In its report into why 91% of Trusts failed to meet the A&E four-hour maximum waiting time standard during last winter, health regulator, Monitor, has found the problem was not in A&E departments but at other points in the health and social care system.

Last winter saw the worst performance by A&E departments in 10 years. Monitor’s report examined the 10 leading theories about the cause of those delays in an effort to understand their impact on waiting times for patients across England.

The main cause of longer waiting times across the country was found to be the high levels of bed occupancy across the rest of the hospital. With other departments running at 89.7% capacity this had the biggest impact on A&E waiting times as hospitals struggled to admit patients from A&E within the four hours. Added to this problem, more patients were admitted to hospital from A&E last winter than the winter before. There was also a 7% increase in people coming to A&E via ambulance. As these patients usually need to be seen before those already waiting, this also had an impact on waiting times.

The Monitor research disagreed with many popular theories. It has been suggested that people going to A&E were sicker last winter than in previous years. A number of different proxies were used to test this but Monitor found no real difference from the winter before. It has also been suggested that the pattern of when people came to A&E differed, making it difficult for hospitals to predict demand, but Monitor found the opposite to be true.
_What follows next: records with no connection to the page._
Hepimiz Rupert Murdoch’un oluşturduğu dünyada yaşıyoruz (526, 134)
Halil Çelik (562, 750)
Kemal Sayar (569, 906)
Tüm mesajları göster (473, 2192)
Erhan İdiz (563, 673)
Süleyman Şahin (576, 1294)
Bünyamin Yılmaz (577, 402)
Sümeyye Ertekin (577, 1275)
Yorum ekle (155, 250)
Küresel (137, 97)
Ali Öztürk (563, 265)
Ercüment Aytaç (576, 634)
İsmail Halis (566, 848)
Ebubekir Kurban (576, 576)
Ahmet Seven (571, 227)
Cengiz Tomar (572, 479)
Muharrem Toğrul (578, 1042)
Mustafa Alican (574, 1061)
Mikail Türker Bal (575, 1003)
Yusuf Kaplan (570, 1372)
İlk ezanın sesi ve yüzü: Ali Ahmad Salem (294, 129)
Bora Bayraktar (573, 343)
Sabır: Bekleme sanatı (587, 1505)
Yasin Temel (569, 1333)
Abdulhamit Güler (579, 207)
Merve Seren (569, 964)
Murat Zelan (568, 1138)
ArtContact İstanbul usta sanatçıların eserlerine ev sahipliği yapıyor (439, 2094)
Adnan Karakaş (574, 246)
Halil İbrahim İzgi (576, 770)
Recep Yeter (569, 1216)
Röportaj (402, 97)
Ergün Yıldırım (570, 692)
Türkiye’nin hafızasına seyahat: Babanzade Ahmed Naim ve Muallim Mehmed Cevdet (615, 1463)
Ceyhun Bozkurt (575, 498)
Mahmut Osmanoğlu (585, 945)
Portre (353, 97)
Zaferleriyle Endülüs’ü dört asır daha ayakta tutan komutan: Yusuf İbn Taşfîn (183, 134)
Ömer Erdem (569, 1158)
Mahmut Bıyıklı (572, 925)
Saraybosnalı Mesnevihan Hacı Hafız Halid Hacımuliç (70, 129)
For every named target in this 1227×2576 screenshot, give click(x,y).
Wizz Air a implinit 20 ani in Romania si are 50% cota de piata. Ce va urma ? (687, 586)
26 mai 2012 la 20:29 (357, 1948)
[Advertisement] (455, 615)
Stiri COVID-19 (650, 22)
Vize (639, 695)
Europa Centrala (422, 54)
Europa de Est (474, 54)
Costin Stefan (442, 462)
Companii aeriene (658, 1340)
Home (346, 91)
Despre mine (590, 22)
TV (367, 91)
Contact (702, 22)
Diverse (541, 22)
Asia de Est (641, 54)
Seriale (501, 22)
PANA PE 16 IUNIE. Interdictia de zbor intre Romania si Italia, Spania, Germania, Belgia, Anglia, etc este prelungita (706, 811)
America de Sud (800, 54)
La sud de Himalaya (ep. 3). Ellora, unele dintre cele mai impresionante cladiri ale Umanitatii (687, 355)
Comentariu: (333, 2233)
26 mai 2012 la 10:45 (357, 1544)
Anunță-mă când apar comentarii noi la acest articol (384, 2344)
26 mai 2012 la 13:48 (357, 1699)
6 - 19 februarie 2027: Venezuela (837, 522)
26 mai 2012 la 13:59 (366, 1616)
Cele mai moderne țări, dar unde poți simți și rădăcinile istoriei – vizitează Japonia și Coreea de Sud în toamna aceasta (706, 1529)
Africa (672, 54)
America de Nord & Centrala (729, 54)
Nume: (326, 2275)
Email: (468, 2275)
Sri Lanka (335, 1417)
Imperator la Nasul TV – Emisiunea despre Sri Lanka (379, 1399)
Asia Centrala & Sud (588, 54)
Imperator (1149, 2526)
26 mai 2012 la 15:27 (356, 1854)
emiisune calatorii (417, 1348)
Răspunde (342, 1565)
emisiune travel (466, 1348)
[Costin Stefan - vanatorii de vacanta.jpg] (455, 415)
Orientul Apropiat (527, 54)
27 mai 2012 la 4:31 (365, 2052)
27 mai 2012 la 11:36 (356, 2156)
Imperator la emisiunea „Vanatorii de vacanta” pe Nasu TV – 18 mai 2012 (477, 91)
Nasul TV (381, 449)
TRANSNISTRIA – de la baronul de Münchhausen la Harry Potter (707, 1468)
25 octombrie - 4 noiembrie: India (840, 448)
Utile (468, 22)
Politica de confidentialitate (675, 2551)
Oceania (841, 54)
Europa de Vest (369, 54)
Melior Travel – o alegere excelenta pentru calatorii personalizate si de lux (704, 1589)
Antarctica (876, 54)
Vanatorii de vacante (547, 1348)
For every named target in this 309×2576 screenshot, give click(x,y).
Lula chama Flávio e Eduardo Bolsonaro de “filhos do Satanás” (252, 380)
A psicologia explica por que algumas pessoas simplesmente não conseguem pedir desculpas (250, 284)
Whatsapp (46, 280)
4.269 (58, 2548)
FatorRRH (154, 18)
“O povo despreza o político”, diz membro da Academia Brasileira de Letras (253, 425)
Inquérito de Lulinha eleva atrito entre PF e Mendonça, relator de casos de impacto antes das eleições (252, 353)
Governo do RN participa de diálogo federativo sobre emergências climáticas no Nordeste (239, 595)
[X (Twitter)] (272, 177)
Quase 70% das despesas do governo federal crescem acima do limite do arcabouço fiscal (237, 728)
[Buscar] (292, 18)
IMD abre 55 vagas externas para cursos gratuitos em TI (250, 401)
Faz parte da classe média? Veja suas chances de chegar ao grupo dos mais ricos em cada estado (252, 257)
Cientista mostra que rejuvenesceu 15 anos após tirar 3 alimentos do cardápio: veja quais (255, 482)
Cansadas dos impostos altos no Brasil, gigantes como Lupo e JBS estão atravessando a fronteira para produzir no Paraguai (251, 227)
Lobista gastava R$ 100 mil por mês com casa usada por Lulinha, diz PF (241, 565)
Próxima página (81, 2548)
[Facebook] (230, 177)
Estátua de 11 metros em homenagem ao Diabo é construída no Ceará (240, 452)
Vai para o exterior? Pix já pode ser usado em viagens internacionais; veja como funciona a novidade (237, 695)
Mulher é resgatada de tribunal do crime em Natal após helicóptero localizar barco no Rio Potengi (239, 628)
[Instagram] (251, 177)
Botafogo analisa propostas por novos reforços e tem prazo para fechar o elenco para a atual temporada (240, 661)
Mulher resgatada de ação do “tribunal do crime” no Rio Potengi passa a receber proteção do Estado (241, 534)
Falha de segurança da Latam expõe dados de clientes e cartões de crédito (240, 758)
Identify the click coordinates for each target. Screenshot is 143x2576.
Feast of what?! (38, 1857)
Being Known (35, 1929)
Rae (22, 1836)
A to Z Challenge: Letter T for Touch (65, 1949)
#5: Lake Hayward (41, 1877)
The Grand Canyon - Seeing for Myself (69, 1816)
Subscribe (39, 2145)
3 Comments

There was an increase in the number of people going to A&E, but Monitor found A&E departments coped well with the added demand and it wasn’t until patients needed to be admitted to other departments that the delays occurred because full wards meant patients had to wait in A&E.

There was no evidence to suggest that staffing issues contributed to the delays  - if anything, Monitor found that A&E departments had more staff available and the ratio of junior to senior doctors was also stable. Nor was waiting for specialists or diagnostic services from other departments a cause of national delays and the number of beds available to A&E departments nationally was about the same as in the previous year. The challenge was finding an appropriate bed in the rest of the hospital for patients who needed one.

There remains a question mark over the impact of delays in discharging patients to social and/or community care. Many Trusts gave this as a main cause of the delays, with a 27% increase in delayed handover of patients, however, Monitor concluded more evidence than is currently available would be necessary to confidently measure the direct impact of this on A&E waiting times.